(Dataset items)

_____

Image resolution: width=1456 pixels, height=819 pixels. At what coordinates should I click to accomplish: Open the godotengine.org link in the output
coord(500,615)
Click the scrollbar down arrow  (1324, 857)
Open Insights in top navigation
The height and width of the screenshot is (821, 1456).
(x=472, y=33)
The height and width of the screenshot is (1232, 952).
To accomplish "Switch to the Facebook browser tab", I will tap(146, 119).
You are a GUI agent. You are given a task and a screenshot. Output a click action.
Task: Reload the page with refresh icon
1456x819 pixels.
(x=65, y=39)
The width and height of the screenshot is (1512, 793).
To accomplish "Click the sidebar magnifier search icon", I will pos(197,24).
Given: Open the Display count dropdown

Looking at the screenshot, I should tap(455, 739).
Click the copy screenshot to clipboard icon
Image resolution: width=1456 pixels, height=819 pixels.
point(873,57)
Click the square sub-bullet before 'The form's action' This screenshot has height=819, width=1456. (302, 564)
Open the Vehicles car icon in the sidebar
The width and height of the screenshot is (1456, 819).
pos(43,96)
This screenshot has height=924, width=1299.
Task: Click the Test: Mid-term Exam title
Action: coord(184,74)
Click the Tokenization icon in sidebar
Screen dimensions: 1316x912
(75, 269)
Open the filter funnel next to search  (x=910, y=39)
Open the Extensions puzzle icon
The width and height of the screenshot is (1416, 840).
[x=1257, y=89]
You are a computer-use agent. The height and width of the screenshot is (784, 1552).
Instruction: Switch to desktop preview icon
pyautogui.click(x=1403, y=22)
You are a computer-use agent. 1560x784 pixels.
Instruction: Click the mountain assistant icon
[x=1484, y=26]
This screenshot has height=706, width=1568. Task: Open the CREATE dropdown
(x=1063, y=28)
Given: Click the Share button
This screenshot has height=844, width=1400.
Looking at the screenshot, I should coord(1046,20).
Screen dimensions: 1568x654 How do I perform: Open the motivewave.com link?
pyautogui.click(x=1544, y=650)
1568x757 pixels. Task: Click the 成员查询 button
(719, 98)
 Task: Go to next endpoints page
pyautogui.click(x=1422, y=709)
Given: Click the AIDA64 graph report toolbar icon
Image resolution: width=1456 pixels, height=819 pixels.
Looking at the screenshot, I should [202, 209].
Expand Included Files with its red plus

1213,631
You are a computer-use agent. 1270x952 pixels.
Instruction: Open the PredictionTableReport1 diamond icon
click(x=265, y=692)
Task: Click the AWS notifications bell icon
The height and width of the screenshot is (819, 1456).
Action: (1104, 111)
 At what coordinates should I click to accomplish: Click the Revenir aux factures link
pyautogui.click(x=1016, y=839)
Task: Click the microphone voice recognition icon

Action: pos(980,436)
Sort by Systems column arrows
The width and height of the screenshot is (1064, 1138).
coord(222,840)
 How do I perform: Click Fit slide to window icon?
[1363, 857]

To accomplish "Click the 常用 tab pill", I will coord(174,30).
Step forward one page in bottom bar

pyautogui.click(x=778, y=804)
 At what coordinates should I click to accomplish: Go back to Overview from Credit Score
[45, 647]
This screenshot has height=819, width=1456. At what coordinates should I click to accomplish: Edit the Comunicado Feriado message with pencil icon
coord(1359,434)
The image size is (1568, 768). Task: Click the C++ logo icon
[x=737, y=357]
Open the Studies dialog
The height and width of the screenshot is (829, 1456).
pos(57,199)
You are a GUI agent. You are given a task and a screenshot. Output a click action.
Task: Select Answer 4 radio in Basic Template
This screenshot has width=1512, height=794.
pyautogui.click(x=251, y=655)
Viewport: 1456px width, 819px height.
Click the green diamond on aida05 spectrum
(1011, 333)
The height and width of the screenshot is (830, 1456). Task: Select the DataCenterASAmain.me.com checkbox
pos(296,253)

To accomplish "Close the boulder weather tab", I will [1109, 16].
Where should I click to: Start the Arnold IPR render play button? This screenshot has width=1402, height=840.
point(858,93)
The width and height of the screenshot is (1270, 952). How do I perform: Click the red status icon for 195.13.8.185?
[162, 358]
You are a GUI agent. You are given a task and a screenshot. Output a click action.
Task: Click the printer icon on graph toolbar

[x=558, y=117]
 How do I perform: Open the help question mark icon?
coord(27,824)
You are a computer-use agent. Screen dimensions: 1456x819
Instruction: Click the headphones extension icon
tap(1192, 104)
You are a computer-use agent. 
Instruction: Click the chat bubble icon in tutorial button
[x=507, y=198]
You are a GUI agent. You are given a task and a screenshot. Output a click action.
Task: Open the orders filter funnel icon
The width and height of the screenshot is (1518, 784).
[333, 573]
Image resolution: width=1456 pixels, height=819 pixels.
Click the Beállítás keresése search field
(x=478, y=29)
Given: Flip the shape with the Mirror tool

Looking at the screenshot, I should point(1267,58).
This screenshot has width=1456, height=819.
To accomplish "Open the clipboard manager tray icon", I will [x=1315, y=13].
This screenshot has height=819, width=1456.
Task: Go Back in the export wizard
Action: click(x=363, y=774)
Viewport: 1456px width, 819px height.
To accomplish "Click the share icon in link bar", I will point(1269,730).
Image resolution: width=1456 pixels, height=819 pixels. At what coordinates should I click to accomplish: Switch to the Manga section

_____

◆ **To do**: Out of the records above, pull each line containing the word "computer".

◆ **Written response**:
You are a computer-use agent. The height and width of the screenshot is (784, 1552).
You are a computer-use agent. 1560x784 pixels.
You are a computer-use agent. 1270x952 pixels.
You are a computer-use agent. Screen dimensions: 1456x819
You are a computer-use agent. 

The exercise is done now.